Le Temple de Jupiter donne un point de vue sur le Vésuve. Sur les coté du Temple il y avait deux arcs commémoratifs dont il ne reste que quelques vestiges.
La basilique-546
Les lieux servent aussi de centre d’exposition à des œuvres plus contemporaines toutes très artistiques et qui se fondent bien dans le paysage et l’ambiance antique comme ici à l’emplacement de la Basilique, lieu le plus somptueux du Forum, dédié à l’administration de la justice.
Impossible d’évoquer une cité romaine sans parler de ses thermes. Ici, sur cette photo est représentée une partie des Thermes du Forum, édifices séparés en deux parties, masculine et féminine, richement décorées.
Therme-Forum-559

Riches demeures aristocratiques
Peintures et mosaïques restent les décorations associées à ces riches demeures.

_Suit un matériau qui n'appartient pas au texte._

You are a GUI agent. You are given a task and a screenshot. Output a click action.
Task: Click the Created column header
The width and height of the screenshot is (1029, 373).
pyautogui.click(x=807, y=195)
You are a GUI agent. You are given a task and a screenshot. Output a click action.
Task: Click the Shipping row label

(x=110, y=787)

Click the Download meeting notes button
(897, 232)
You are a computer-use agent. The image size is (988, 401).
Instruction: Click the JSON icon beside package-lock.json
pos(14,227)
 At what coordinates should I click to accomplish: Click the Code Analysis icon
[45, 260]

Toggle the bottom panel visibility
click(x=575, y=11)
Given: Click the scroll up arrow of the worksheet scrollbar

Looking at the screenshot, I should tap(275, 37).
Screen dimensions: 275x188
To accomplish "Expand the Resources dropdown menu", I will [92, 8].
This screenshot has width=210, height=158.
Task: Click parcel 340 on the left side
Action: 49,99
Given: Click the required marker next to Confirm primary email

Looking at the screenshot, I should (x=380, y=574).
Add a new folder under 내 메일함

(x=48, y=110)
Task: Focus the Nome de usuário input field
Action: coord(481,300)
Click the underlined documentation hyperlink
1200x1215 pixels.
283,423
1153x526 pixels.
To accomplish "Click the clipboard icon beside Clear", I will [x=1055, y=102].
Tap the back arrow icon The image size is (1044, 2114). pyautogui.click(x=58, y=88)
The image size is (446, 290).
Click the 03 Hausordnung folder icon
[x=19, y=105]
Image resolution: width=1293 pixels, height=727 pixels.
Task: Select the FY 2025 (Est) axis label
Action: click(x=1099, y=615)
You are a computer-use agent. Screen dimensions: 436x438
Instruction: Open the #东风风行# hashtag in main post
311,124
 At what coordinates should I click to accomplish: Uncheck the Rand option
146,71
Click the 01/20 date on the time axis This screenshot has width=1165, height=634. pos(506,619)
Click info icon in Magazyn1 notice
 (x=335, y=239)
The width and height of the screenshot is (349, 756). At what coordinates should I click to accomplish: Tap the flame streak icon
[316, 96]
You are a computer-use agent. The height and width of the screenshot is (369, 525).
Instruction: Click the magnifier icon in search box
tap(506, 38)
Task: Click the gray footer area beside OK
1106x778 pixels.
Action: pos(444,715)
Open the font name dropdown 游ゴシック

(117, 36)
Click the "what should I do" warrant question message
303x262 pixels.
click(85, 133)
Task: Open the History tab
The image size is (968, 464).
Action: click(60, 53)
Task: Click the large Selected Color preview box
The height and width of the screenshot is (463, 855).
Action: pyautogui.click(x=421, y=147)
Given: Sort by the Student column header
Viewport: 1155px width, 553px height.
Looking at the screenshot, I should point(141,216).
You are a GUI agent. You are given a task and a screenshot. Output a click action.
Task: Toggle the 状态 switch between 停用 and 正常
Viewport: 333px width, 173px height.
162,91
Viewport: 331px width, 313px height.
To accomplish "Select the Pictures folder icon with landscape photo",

Cet article n’a aucun autre objet que d’en proposer un échantillon, loin d’être représentatif de toutes les beautés que ce lieu emprisonne. Le musée d’archéologie de Naples consacre un étage complet aux mosaïques des plus belles demeures de Pompéi et de Herculanum. Probablement que l’une des plus représentatives est celle de la Maison du Poète Tragique, représentant un chien sur le pas de la porte avec cette inscription « Cave Canen » (Attention au chien) .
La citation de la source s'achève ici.